> **SUPPLIED RECORDS**:

┄┄┄┄┄┄┄┄┄┄

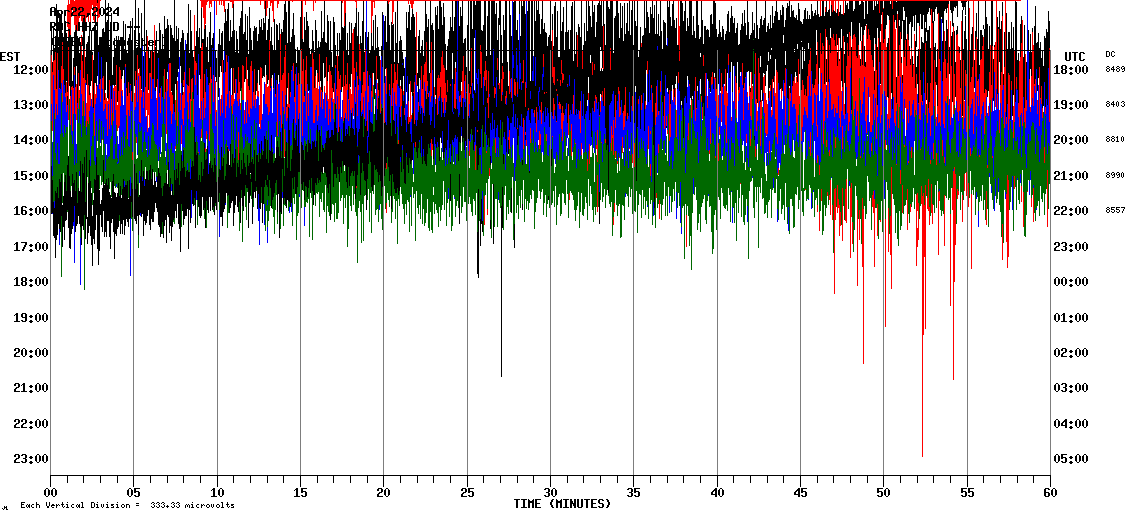Screen dimensions: 1130x519
Task: Select the 45 minute axis tick label
Action: tap(800, 492)
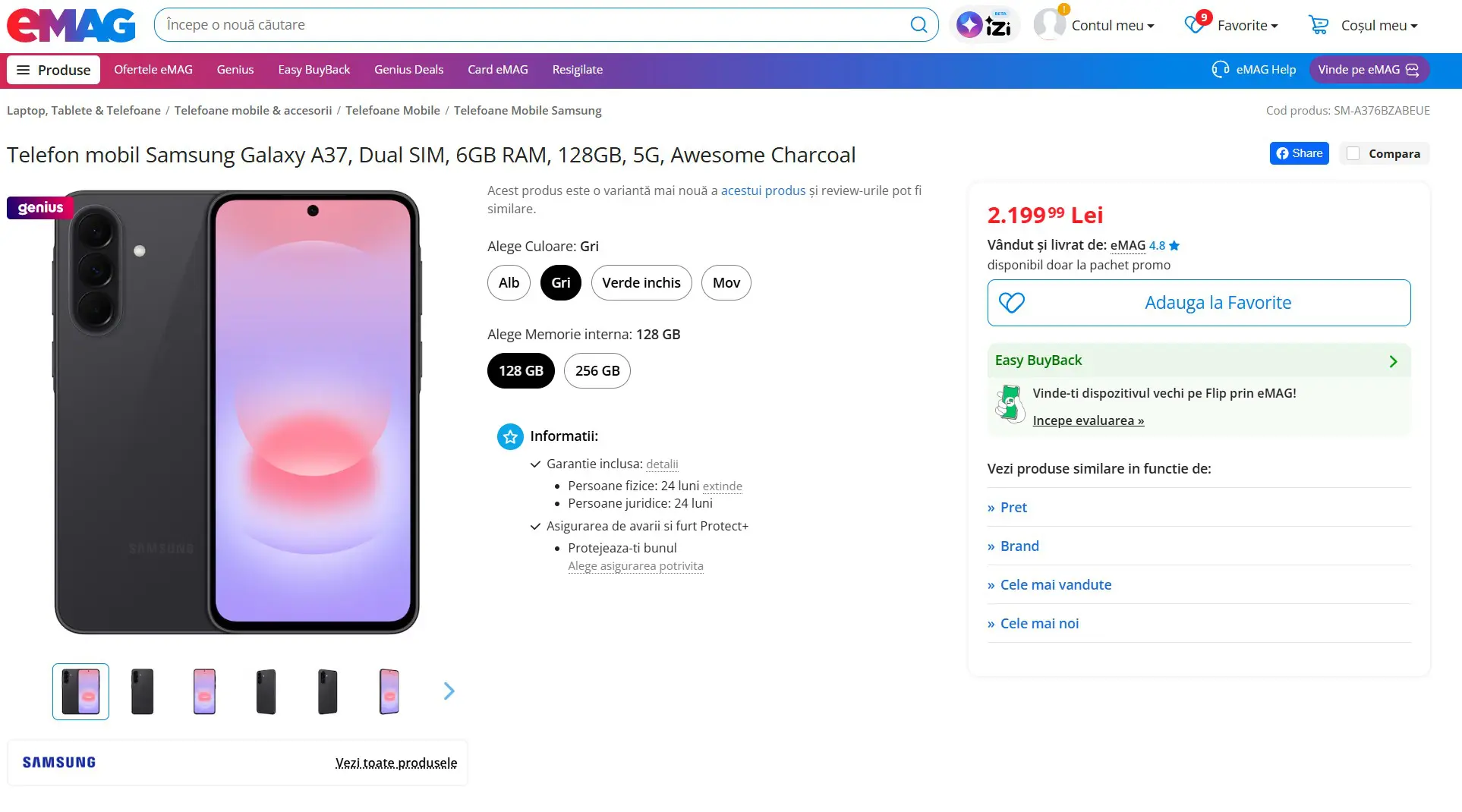The height and width of the screenshot is (812, 1462).
Task: Click the Facebook Share button
Action: click(1299, 153)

┄┄┄┄┄┄┄┄┄┄

Set down every line of the listing above without changing any wording or numbers, and leave out the pictures.

Screen dimensions: 1130x519
Task: Select the 45 minute axis tick label
Action: tap(800, 492)
The height and width of the screenshot is (812, 1462).
Task: Click the Facebook Share button
Action: click(1299, 153)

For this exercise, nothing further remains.